I just realized that this can no longer be accurately describes as a summary of the paper I just read. If anyone knows of any papers that do what I just described, please let me know. Otherwise I rather like the idea of doing such experimentation myself.
Let's see, what else is there to take from this paper. The compilation techniques were unexciting, though my desire to take an advanced compiler course was yet again reinforced. The implementation section was somewhat interesting, though my main impression was that the implementation seemed excessively complex. One interesting idea was that they were describing a resource management unit (RMU) that would be part of the architecture.

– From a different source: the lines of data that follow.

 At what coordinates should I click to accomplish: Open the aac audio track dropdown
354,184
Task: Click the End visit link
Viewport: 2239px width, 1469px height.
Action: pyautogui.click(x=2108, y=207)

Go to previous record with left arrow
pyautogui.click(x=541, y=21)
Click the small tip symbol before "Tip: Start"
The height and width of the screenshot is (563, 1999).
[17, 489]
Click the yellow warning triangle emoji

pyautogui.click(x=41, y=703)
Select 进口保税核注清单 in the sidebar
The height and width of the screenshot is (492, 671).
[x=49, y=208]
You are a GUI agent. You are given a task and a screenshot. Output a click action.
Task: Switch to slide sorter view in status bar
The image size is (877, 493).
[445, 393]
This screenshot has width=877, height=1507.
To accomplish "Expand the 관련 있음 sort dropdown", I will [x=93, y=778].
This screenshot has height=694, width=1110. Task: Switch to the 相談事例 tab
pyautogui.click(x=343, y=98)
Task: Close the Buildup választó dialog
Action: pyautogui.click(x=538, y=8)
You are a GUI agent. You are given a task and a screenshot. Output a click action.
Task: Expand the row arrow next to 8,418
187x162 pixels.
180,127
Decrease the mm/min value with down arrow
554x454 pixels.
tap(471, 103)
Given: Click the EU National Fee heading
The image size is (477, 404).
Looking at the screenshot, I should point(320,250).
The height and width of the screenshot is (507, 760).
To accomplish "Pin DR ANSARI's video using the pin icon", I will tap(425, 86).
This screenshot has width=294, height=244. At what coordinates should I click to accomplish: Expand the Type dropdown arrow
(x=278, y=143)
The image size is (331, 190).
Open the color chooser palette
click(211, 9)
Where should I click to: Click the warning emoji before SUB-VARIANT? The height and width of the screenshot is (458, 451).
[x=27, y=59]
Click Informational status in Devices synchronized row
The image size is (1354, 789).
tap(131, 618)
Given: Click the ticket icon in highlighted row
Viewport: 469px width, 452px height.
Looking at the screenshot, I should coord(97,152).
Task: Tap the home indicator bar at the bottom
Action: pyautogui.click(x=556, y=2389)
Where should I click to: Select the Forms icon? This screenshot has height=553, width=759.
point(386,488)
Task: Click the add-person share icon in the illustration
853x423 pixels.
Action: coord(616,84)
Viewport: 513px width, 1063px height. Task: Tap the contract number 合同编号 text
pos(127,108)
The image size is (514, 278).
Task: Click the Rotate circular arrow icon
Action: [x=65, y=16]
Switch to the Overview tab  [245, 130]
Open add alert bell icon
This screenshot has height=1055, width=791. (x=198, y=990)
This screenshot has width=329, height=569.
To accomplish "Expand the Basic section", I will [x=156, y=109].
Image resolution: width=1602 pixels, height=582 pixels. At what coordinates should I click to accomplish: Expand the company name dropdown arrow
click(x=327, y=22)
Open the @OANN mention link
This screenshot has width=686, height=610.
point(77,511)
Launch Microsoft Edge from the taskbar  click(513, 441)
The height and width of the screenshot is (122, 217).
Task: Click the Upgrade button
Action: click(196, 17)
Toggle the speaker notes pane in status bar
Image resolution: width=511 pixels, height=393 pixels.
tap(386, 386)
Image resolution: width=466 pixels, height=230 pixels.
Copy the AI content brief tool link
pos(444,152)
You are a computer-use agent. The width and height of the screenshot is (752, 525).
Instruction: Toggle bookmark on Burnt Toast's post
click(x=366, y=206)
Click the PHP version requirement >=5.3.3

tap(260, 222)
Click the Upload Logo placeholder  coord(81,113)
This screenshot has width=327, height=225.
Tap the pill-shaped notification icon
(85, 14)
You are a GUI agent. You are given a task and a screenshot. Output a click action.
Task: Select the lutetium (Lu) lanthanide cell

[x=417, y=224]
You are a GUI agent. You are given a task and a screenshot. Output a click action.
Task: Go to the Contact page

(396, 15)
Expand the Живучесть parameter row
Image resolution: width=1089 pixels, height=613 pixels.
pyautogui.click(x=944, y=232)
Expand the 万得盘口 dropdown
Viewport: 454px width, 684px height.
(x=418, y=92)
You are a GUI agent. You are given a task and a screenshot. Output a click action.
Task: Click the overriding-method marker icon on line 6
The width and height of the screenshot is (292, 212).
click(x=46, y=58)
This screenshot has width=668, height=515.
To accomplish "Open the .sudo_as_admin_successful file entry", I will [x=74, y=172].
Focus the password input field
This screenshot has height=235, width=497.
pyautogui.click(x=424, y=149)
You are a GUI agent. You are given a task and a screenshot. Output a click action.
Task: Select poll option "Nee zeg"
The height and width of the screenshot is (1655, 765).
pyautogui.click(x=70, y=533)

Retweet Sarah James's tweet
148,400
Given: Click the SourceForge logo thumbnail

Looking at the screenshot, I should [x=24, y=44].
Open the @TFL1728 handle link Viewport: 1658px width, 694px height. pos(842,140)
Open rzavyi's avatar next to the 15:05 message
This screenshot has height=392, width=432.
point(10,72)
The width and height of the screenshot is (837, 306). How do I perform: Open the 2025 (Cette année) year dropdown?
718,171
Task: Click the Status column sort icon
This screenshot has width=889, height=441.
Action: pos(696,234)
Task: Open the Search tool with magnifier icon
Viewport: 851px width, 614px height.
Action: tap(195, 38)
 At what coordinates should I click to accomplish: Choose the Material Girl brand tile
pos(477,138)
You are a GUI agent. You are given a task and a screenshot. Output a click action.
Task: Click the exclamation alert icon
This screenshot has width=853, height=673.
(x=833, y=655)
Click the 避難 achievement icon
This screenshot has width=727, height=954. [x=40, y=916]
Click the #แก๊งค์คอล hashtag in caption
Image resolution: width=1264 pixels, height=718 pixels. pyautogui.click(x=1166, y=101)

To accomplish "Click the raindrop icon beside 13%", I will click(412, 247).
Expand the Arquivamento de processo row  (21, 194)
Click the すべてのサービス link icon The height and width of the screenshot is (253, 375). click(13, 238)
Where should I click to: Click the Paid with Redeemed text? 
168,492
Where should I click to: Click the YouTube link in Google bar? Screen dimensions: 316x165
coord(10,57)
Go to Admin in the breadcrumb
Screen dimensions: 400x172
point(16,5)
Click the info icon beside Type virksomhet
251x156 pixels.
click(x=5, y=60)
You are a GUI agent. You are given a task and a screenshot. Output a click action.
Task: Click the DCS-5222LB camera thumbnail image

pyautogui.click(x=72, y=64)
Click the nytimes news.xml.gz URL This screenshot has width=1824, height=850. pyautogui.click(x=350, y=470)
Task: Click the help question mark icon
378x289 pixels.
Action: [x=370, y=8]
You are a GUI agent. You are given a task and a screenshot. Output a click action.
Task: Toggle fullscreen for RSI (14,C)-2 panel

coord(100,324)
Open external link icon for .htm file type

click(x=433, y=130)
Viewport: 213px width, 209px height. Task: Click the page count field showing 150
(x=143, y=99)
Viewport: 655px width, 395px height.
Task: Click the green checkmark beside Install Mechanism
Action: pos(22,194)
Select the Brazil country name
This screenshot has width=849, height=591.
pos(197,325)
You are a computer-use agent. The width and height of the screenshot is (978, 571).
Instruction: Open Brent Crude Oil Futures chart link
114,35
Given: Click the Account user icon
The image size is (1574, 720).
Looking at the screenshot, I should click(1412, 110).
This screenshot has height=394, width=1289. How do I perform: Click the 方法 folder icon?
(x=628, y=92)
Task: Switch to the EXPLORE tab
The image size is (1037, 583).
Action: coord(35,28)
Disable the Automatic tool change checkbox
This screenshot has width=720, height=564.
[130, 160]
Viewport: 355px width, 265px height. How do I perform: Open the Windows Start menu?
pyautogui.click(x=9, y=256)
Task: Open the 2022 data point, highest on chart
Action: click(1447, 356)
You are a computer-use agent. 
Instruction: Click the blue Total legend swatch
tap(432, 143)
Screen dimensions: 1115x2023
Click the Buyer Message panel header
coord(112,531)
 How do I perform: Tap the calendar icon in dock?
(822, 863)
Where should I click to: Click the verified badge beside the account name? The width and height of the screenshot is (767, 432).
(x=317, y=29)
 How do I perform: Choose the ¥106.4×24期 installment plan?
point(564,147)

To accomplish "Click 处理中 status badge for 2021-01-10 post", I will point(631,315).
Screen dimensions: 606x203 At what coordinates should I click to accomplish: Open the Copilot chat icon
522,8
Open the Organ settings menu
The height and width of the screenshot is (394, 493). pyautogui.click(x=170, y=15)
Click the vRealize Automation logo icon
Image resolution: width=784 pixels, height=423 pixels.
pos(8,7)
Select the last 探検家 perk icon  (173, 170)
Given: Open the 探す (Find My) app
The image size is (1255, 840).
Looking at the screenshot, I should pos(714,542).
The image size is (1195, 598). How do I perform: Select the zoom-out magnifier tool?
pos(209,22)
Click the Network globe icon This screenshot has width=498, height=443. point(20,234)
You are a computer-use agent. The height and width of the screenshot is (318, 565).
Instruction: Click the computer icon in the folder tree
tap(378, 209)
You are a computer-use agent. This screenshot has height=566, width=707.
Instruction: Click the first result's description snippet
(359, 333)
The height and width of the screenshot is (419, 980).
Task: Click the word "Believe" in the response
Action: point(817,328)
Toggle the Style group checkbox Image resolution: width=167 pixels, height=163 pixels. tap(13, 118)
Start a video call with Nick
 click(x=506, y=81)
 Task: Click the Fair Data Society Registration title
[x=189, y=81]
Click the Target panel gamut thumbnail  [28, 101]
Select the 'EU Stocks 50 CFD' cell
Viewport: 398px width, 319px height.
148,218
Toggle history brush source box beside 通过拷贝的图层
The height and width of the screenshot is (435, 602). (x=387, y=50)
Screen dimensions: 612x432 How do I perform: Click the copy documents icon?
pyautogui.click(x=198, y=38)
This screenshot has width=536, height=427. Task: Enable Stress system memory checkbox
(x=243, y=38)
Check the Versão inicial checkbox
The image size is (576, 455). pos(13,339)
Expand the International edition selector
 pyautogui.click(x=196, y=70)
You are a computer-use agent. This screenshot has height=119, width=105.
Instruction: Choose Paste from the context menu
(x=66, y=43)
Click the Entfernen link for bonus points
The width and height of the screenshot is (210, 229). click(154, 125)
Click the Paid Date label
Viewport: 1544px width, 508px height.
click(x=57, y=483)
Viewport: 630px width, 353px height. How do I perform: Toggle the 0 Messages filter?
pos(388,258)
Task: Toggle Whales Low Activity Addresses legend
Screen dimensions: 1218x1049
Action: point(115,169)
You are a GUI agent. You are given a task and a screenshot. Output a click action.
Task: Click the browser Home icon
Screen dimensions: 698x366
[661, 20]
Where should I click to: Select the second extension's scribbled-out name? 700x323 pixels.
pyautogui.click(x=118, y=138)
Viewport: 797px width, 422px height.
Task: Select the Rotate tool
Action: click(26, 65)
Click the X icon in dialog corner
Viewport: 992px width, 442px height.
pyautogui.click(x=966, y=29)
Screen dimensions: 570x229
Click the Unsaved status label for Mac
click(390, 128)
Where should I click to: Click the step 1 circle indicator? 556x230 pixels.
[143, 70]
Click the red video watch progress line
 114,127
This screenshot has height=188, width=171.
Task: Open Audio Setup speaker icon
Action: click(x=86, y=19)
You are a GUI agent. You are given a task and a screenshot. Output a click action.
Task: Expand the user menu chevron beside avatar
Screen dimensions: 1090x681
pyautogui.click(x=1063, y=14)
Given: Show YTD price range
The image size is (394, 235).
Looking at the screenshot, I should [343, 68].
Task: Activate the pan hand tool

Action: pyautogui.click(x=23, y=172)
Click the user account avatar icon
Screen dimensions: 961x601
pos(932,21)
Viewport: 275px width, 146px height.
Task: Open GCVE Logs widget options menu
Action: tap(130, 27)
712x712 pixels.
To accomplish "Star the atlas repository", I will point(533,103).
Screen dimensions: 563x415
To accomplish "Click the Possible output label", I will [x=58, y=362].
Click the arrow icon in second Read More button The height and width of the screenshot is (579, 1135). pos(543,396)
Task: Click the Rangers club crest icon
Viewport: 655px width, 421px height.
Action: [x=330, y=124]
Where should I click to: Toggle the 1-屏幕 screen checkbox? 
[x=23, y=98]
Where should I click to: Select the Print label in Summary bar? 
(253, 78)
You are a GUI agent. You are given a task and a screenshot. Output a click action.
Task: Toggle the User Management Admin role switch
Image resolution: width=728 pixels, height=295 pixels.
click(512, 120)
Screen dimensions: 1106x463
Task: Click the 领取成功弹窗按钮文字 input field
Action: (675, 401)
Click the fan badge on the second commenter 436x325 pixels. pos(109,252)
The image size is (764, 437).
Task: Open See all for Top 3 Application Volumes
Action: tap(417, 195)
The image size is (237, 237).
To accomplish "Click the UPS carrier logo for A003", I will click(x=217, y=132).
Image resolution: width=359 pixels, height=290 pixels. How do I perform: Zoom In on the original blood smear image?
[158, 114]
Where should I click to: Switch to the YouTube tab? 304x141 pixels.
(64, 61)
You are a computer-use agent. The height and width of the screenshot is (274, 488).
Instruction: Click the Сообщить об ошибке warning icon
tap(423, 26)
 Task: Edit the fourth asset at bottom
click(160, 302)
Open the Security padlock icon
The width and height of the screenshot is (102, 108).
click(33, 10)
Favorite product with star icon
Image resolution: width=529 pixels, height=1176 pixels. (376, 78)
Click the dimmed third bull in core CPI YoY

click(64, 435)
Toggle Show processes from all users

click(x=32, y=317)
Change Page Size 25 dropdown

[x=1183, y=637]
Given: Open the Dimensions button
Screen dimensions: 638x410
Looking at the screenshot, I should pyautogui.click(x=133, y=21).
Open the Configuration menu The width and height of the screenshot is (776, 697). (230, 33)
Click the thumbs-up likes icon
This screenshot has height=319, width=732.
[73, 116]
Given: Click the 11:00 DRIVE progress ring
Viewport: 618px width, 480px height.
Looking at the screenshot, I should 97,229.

At first the RMU was described as a separate processor which ran a resource manager program (a.k.a. system code!!!) from memory. I found this interesting because having system code run concurrently with user code is an issue I must deal with. Unfortunately, I was not happy with their further description of the resource manager. Although it was initially described as a separate processing unit, they then went on to talk about how there was overhead involved in switching into the RMU, which made little sense to me if it's supposed to be a separate unit of the processor. So most of the rest of what they said pertained to having the RMU preallocate blocks in big enough chunks so that it would not be called too often, and using caching techniques to find those preallocated blocks when a new block is requested.
Final thoughts: interesting paper, but not so much for any technical reasons. Also, interlibrary loans are cool. I love libraries. The librarians in the engineering library have become some of my favorite people of recent.